Myself and a friend visited Ireland’s Eye yesterday.  The island has a fascinating history, with a church, called Cill Mac Nessan, being built here circa 700 AD by three sons of Nessan.  There they worked on a manuscript copy of the Four Gospels called the Garland of Howth, which is currently in Trinity College Dublin.

There are many different seabirds nesting here, peregrines, shags, gulls, gannets, puffins and cormorants among others.  The birds can get quite protective of their eggs and young in nesting season, so if you do visit the island in May or June, be careful to watch out for nests and not to go too close.

The Martello Tower was built in 1803 on the orders of the Duke of York and is one of three Martello Towers that were built in Howth to repel any possible Napoleonic invasions.

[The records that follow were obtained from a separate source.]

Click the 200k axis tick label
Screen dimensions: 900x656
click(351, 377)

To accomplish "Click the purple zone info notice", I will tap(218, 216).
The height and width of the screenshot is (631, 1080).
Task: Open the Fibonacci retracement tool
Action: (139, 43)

Ireland’s Eye Ferries is a family business that have been operating tours to the island since the 1940’s.  Ken is the third generation of the Doyle family to operate the boat tours, following in the footsteps of his father and grandfather.  The Ferries operate 7 days a week, from the slipway just to the left of the East Pier.  It’s great value, €15 for Landing on the Island, you can stay as long as you like until the last boat of the day is leaving, €10 for a Trip around the Island where you don’t disembark and €20 for the Murder Mystery Tour, which takes place at 6 pm and you follow in the footsteps of William Burke Kirwan, who was convicted of murdering his wife on Ireland’s Eye in 1852.